Changing Job and Housing Distributions under Marketization in Chinese Cities: A Study of Guangzhou
Based on large-scale surveys conducted in Guangzhou in 2001 and 2005, Si-Ming Li examines the extent to which the separation between residence and workplace has increased and whether the spatial mismatch hypothesis holds in the Chinese case.
April 19, 2007, 12:00 PM
University of California, Berkeley
Survey Research Center, 2538 Channing Way (corner of Bowditch and Channing Way)
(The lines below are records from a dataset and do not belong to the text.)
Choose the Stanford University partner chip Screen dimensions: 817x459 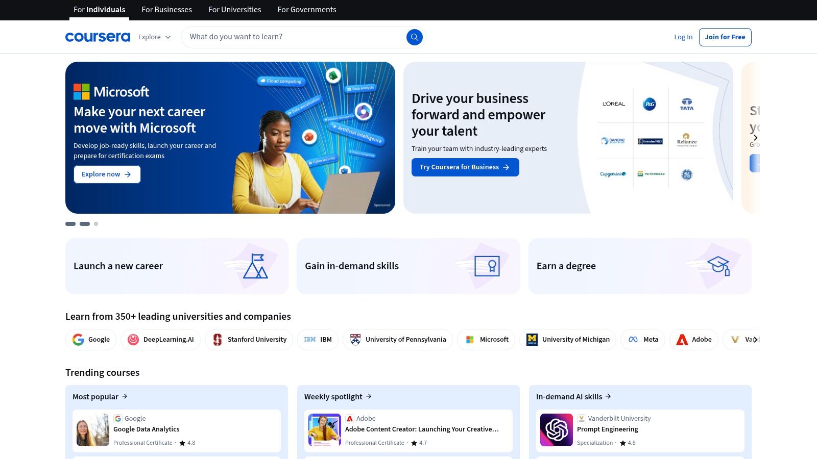tap(249, 340)
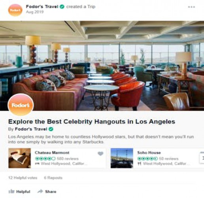This screenshot has width=204, height=198.
Task: Click the large Fodor's logo over the photo
Action: [x=21, y=105]
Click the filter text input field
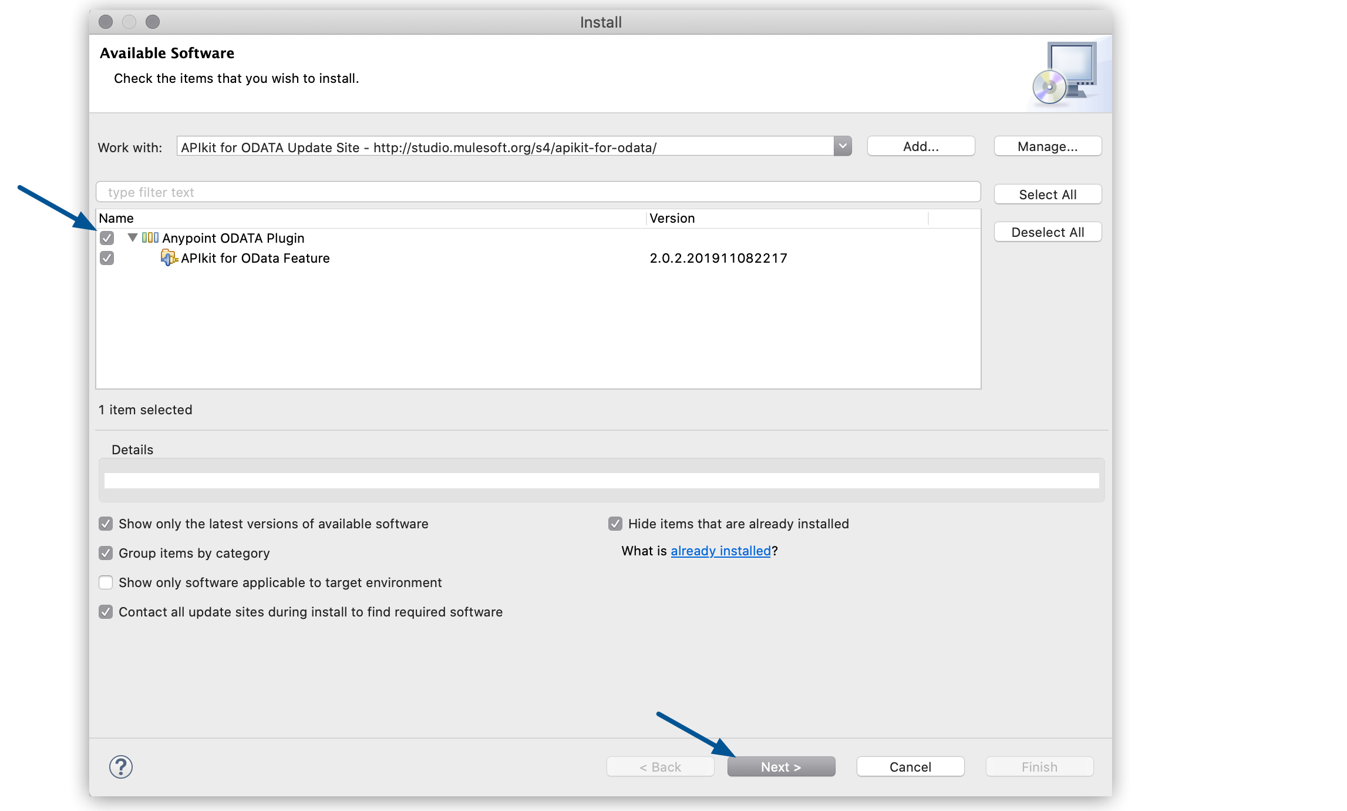Screen dimensions: 1347x811 click(x=537, y=192)
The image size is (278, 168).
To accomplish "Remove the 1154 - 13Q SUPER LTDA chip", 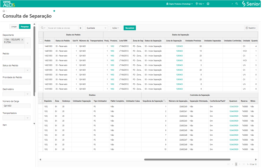I will 22,40.
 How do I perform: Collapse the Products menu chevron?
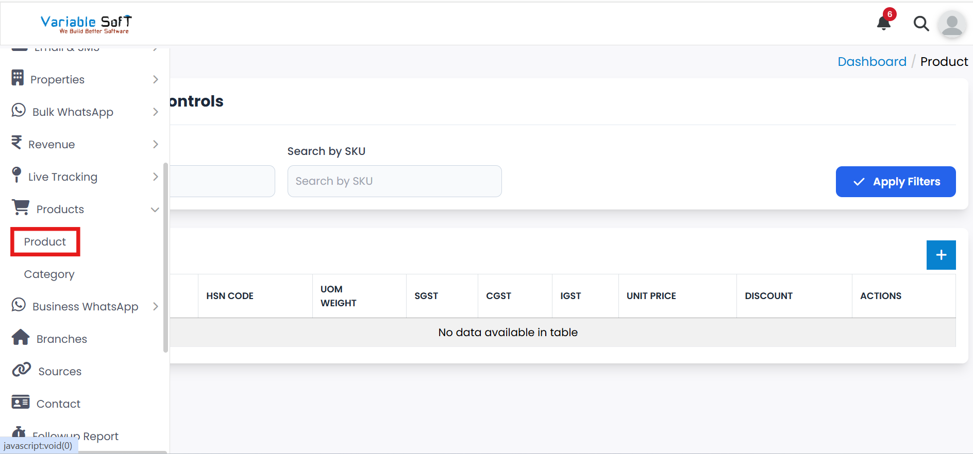[155, 209]
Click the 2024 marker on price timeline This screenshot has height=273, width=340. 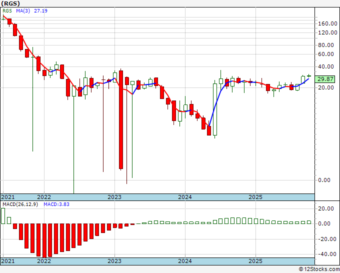point(185,197)
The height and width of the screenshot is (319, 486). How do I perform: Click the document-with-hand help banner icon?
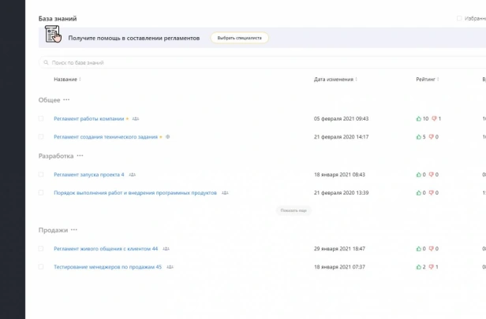[x=53, y=35]
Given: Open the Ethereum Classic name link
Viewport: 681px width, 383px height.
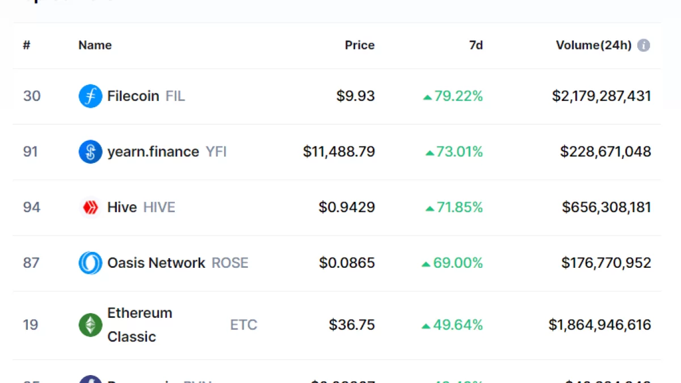Looking at the screenshot, I should click(140, 325).
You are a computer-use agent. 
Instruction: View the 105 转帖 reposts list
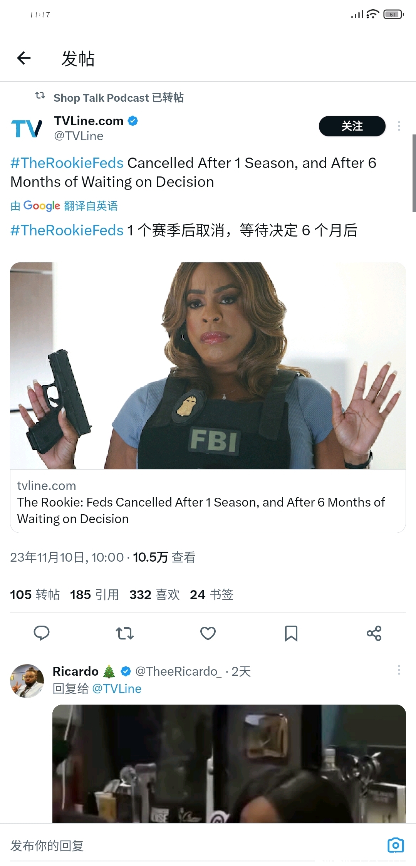point(35,594)
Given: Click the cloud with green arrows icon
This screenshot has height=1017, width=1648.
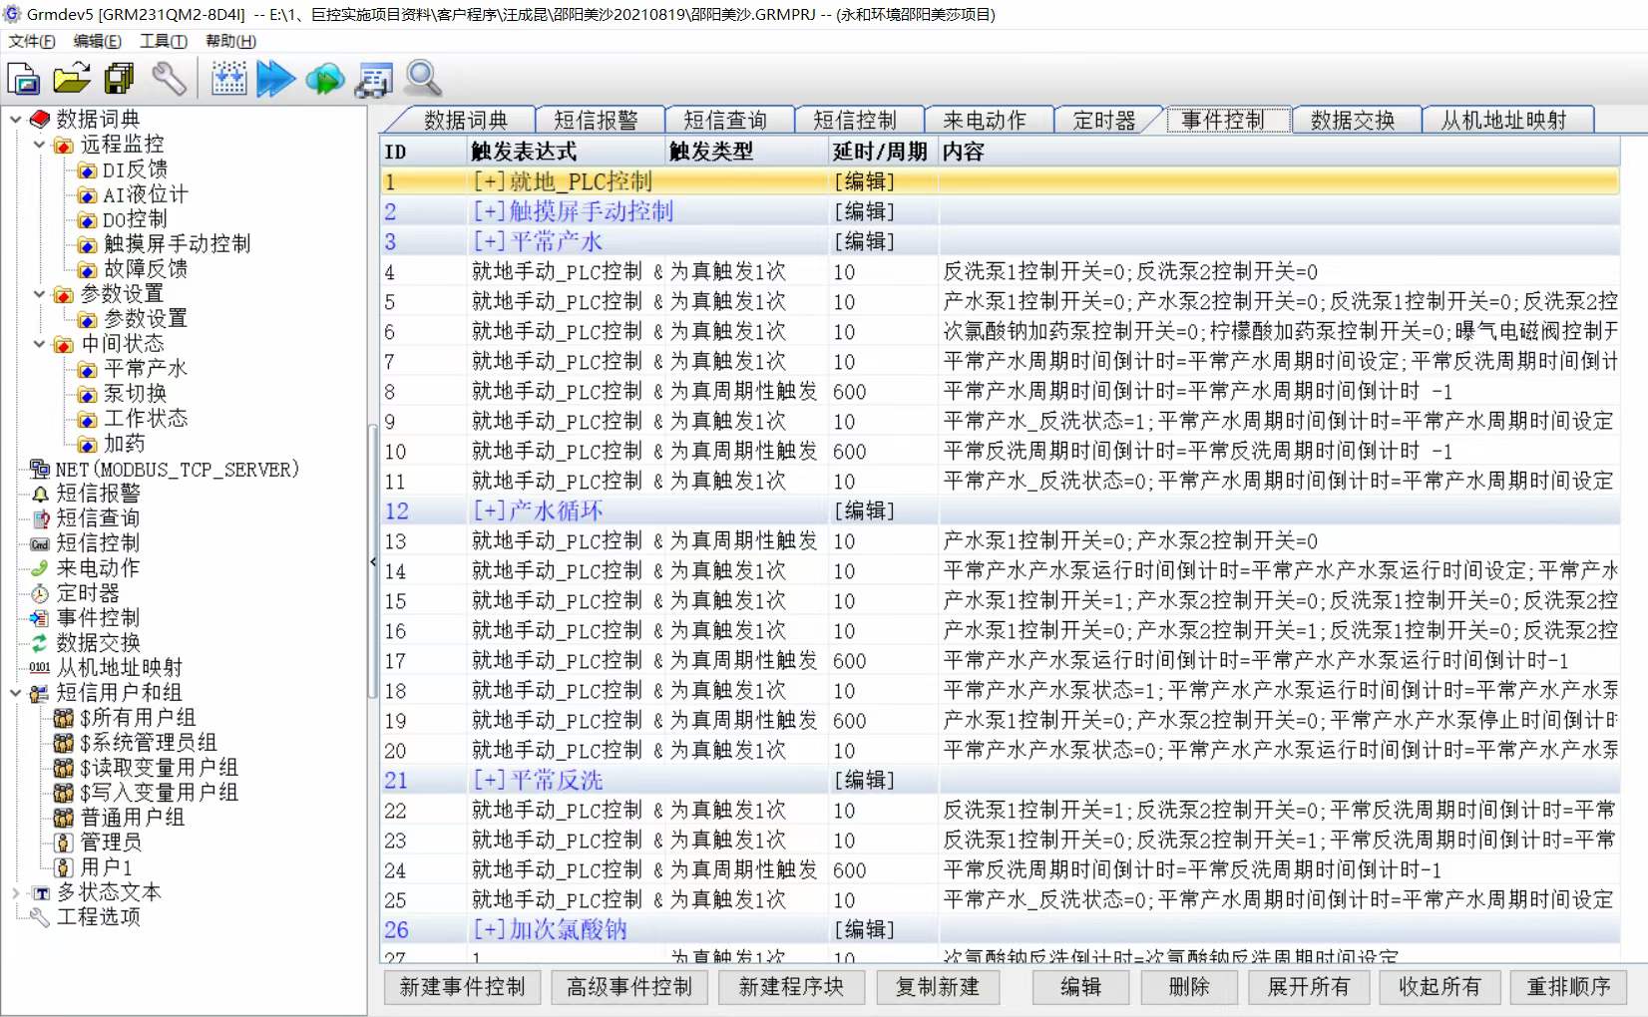Looking at the screenshot, I should (324, 79).
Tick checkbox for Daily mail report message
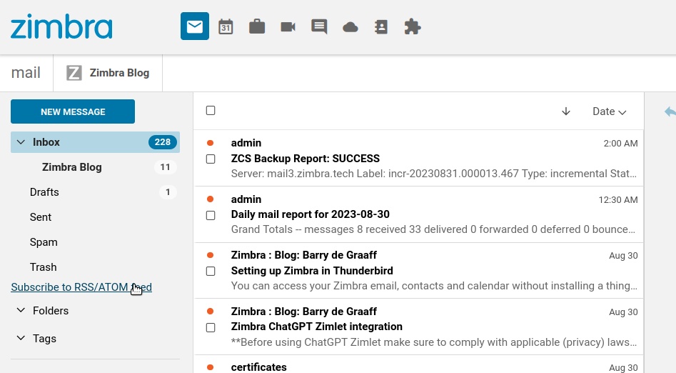 pos(211,215)
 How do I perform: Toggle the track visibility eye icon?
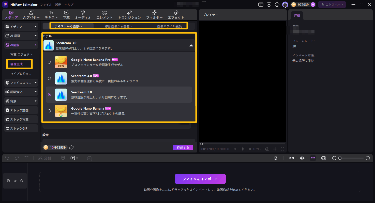pos(15,181)
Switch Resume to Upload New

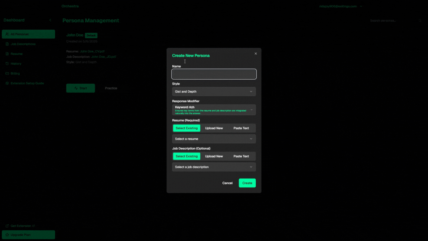(x=214, y=128)
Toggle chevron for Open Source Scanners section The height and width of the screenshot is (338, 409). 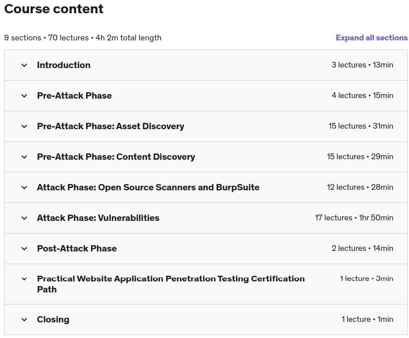pos(24,187)
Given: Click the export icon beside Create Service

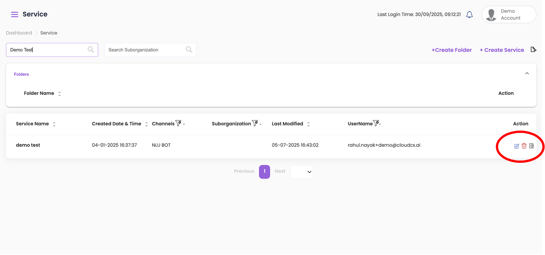Looking at the screenshot, I should pos(533,50).
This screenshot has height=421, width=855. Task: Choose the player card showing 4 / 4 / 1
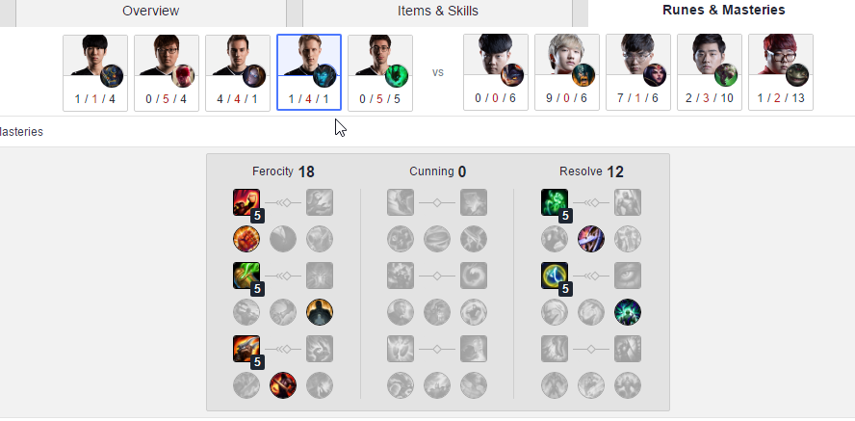click(x=238, y=73)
Sponsors: Center for Chinese Studies, Survey Research Center
Si-Ming Li, Professor, Geography, Hong Kong Baptist University
In China, under the work-unit system, workers used to live in the work-unit compound where they worked. Yet with the economic and housing reforms, the work-unit system has undergone fundamental changes. Many work units have relocated the production plants to the suburbs and redeveloped the former work-unit compound in whole or in part to capitalize on rising land prices. Others may not survive the increased competition and have gone out of business. The almost perfect match between job and housing distributions is being torn apart at an increasingly rapid pace. The need for commuting is on the rise. Especially caught in the massive urban transformation are the low-income manual workers. The factories they used to work in have move out to the suburbs or simply disappeared. Yet they still have to reside in the old dilapidated housing provided by the work units. Unemployment is on the rise, although in some cases the work units the workers formerly worked in would still allow them to occupy the old and dilapidated work-unit housing in the former work-unit compound. A situation not unlike that of the spatial mismatch phenomenon in American cities (Kain, 1968; Houston, 2005) probably has emerged. Based on large-scale surveys conducted in Guangzhou in 2001 and 2005, this paper tries to examine the extent to which the separation between residence and workplace has increased and whether the spatial mismatch hypothesis holds in the Chinese case.